*Requisiti dell'esercizio*:
(1) Trascriva dalla recensione di «Ghosts V-VI» il passo che va da "Un lunghissimo viaggio" a "stile sempre personale.".
(2) Secondo la recensione di «Ghosts V-VI», in quale data i due album sono stati rilasciati come download gratuito?
(3) Prosegua la recensione di «Ghosts V-VI» a partire dal punto in cui si interrompe.

*Documento di riferimento*:
'''

Nato come “tentativo di non impazzire” in un mondo schiacciato dalla pandemia, dalla quarantena e dall'isolamento forzato, “Ghosts V-VI” è il regalo di Trent Reznor & Atticus Ross ai fan in un momento storico tanto tragico. Rilasciati come download gratuito il 26 marzo, i due album continuano il percorso intrapreso nel 2008 con “Ghosts I - IV”, probabilmente con maggiore padronanza dopo le numerose esperienze di colonna sonora del duo degli ultimi dieci (“The Vietnam War”, “Bird Box”, “Patriots Day” ecc).
Un lunghissimo viaggio di due ore e mezza di musica strumentale, divisi in due parti, “Ghosts V - Together” e “Ghosts VI - Locusts”. “Together” si volge deciso in territori ambient di sicuro stampo eniano, con invito sin dai titoli a tenere duro ("Letting Go While Holding On"). Percussioni, piano, synth, vibrafoni e rare chitarre che si intersecano con mestiere innegabile, sempre capaci di ritrovare un punto di equilibrio in ognuno degli otto brani. I momenti migliori si ritrovano nelle gioiose percussioni del finale di “With Faith”, nelle lente note ipnotiche di piano di "Hope We Can Again", nelle atmosfere rarefatte e pregne di ottimismo di “Together” e nelle improvvise accelerazioni elettroniche di “Still Right Here”, ma l’album complessivamente appare derivativo, seppur suonato e composto con uno stile sempre personale.

'''

*Materiale di partenza*:
'''

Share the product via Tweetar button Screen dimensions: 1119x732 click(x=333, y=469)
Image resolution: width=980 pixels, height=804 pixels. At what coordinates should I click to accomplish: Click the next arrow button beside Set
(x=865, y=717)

'''

*Risposte per punto*:
(1)
Un lunghissimo viaggio di due ore e mezza di musica strumentale, divisi in due parti, “Ghosts V - Together” e “Ghosts VI - Locusts”. “Together” si volge deciso in territori ambient di sicuro stampo eniano, con invito sin dai titoli a tenere duro ("Letting Go While Holding On"). Percussioni, piano, synth, vibrafoni e rare chitarre che si intersecano con mestiere innegabile, sempre capaci di ritrovare un punto di equilibrio in ognuno degli otto brani. I momenti migliori si ritrovano nelle gioiose percussioni del finale di “With Faith”, nelle lente note ipnotiche di piano di "Hope We Can Again", nelle atmosfere rarefatte e pregne di ottimismo di “Together” e nelle improvvise accelerazioni elettroniche di “Still Right Here”, ma l’album complessivamente appare derivativo, seppur suonato e composto con uno stile sempre personale.

(2) Il 26 marzo.

(3)
Se il primo capitolo sembra percorrere il tentativo di approccio ottimistico al lockdown, tentativo di apprezzare la propria solitudine alla riscoperta del proprio Io profondo, del silenzio perduto nella frenesia quotidiana, il secondo capitolo abbandona ogni ottimismo per entrare nella psicosi pulsante, nella paranoia dell'isolamento forzato, nell'improvvisa apparizione di una gabbia non percepibile poco giorni prima.
“Locusts" parte con la nota di piano ribattuta di “The Cursed Clock”, escursione paranoica nel pianismo del 900, tanto affascinante quanto inquietante. Segue “Around Every Corner”, ancor più claustrofobica e angosciante, un loop di piano che si ripete, simile alle atmosfere dei Goblin, con un lungo bordone di synth a sovrastare, trasportandoci dal minimalismo al jazz fumoso e nero del Dale Cooper Quartet, fino a un muro di suono quasi branchiano che cresce inesorabilmente, sino a dissolversi in un finale ambient. Una nuova perla dei Nine Inch Nails.
Il jazz torna in “The Warriment Waltz”, ma è sempre un jazz lento e disperato, con una melodia che naviga tra il valzer e il disincanto, un piano melodico sommerso da fiati tenebrosi che danno spazio a un nuovo percorso di synth prettamente dark. I battiti ossessivi di vibrafono si uniscono a un pattern di piano giocoso, in un tipico esperimento sonoro di Steve Reich (due pattern sonori diversi che si ripetono sovrapponendosi) e rendono “When It Happens (Don’t Mind Me)” una nuova prodezza tra avanguardia e inattese svolte melodiche, a cui si aggiungono le note di un dulcimer nel finale. Dopo una serie di brevi esperimento sonori di piano, tutti da ascoltare con attenzione, si giunge ai tredici minuti di “Turn This Off Please”, un ritorno all'industrial più tenebroso e martellante, come da psicosi in fase ormai avanzata.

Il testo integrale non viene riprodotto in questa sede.